Prime minister of Romania during most of World War II, Ion Antonescu is one of the era’s supreme villains: a virulent anti-Semite, Nazi collaborator, and authoritarian dictator whose troops murdered Jews with such velocity and enthusiasm that even Hitler was shocked by their actions. Upon ordering the forced expulsion—and, if necessary, genocide—of the Jews of Bessarabia and Bukovina, Antonescu proclaimed, “I do not care if we go down in history as Barbarians.” Radu Jude borrows that declaration, so haunting in its cruelty and disarming in its blitheness, for the title of his latest film, a bitterly comic essay on nationalist mythologies and historical amnesia that locates the seeds of Romania’s currently resurgent ethno-nationalism in the nation’s collective failure to truly confront its own past.

For while Antonescu was convicted of war crimes and sentenced to death by firing squad shortly after the war, there have been repeated attempts to rehabilitate his image in Romania since the fall of Nicolae Ceaușescu. Take Sergiu Nicolaescu’s 1994 film The Mirror, a hagiographic treatment of Antonescu’s rule that portrays the leader as a defiant protector of his people. Jude inserts a substantial clip of that film into I Do Not Care If We Go Down in History as Barbarians, having it play on a small TV set positioned in the exact center of the frame as we hear the off-screen voice of Jude’s protagonist, Mariana (Ioana Iacob), providing sardonic, outraged commentary on the film’s distorted presentation of Antonescu as a misunderstood hero. There’s an element of desperation in the scene: While Mariana offers an incontestable rebuttal, no one but her boyfriend (Alex Bogdan) is there to hear it. Meanwhile, The Mirror’s comforting nationalist lies are being beamed into homes all across Romania.
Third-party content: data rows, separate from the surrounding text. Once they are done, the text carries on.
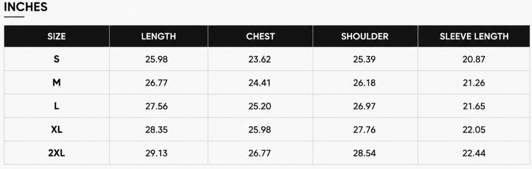Click the 2XL size row label
Screen dimensions: 532x169
[56, 153]
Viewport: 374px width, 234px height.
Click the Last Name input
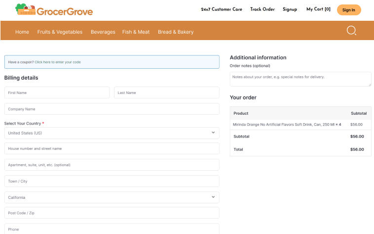click(x=166, y=93)
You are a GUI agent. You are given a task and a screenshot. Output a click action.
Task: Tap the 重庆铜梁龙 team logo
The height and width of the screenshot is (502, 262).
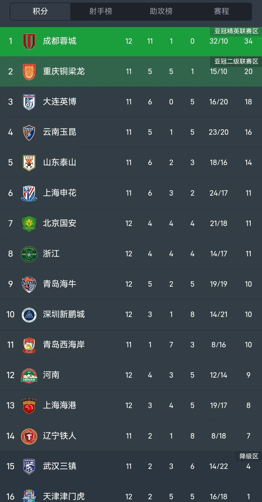pos(29,71)
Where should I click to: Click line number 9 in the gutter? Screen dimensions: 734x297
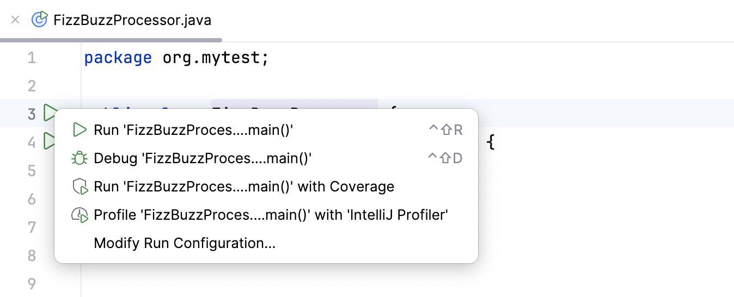(x=32, y=284)
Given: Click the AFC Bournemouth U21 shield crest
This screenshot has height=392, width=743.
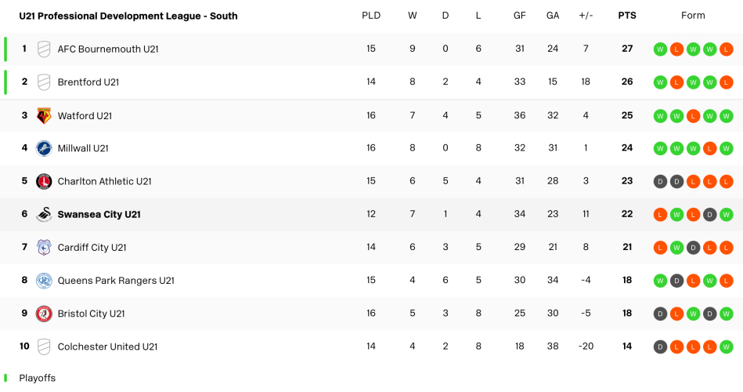Looking at the screenshot, I should point(44,49).
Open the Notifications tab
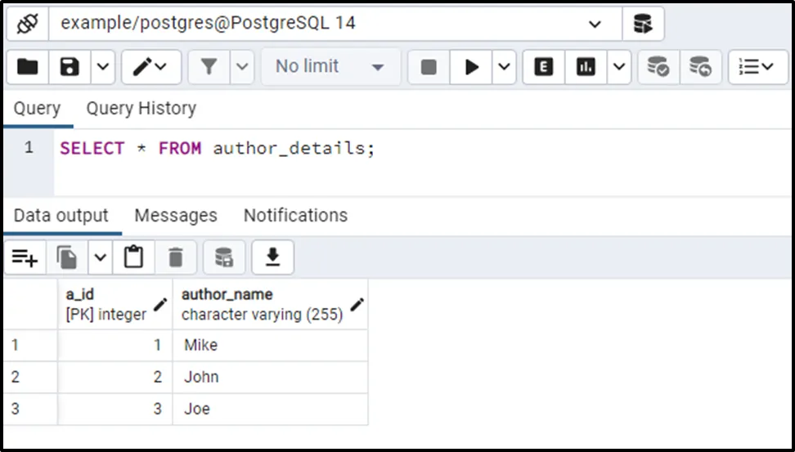 pyautogui.click(x=295, y=216)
A headstrong theater director attempting to stage a public reenactment of the Odessa Massacre of 1941, in which Romanian troops slaughtered thousands of Ukrainian Jews, Mariana is obsessed with bringing the full weight of historical reality to her fellow countrymen. She obsessively reads histories of the period and drops quotations from philosophers and historical figures into everyday conversation. The film is consumed by lengthy, probing conversations—mostly shot by a statically mounted 16mm camera that pans back and forth to cover the actors’ movements—in which Mariana discusses art, philosophy, history, and politics with her various collaborators and friends.

Her most persistent interlocutor is Movilă (Alexandru Dabija), a local official tasked with overseeing the publicly funded production, who constantly pleads with Mariana to tone down her work’s unvarnished depiction of anti-Semitic violence. Movilă is a relativist, content in the knowledge that all memory is willfully selective, while Mariana truly believes in the power of stark historical truth. Though at times didactic and overloaded with quotations from the likes of Wittgenstein and Arendt, Jude’s dialogue nevertheless manages to feel remarkably naturalistic. That’s thanks in no small part to the powerfully unaffected performances of a cast that finds the subtle humor and neurotic character details embedded in Jude’s dense screenplay. Iacob captures Mariana’s unrelenting passion while also finding moments of vulnerability and self-doubt in the role, including moments of hesitation and anxiety borne of the fact that she’s a petite, cosmopolitan woman attempting to exert control over a large cast of rugged men, many of whom are diametrically opposed to the vision of her project.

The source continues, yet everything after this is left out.